As health officials struggled to contain the August Auckland cluster, which ultimately led to 179 infections and three deaths, scientists helped link the cases by sequencing the genomes of the positive samples.
In all, they were able to generate genomes from about 81 percent of the laboratory-confirmed samples, or 145 of the 179 cases, and then compared them to the available global genomic data.
That quickly told them that the virus behind the outbreak was part of a single group and therefore had emerged from a single introduction into the community.
“In fact, the timing and duration of the blocking measures were reported in part on the basis of these data,” said the authors of the study, led by Dr. Jemma Geoghegan, a virologist at the University of Otago and ESR, and Dr. Jordan Douglas, a researcher at the University of Auckland.
“Overall, real-time viral genomics has played a critical role in eliminating Covid-19 from New Zealand and has since helped prevent additional regional lockdowns, resulting in significant financial savings.”
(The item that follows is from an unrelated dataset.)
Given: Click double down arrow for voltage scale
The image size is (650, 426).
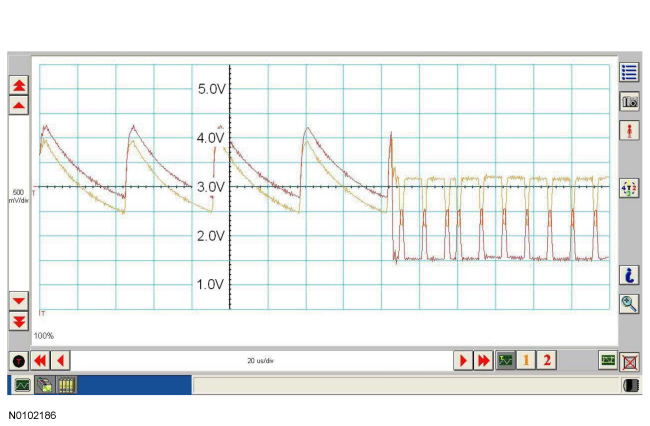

Still, they said the important tool had been limited by the “skewed nature” of global sampling, including the contribution of very few genome sequences from certain regions.
“Therefore, we advocate that potential sampling biases and gaps in available genomic data be carefully considered when trying to determine the geographic origins of a specific SARS-CoV-2 outbreak,” they said.
“Analyzes should consider all available evidence, including from genomic and epidemiological sources.”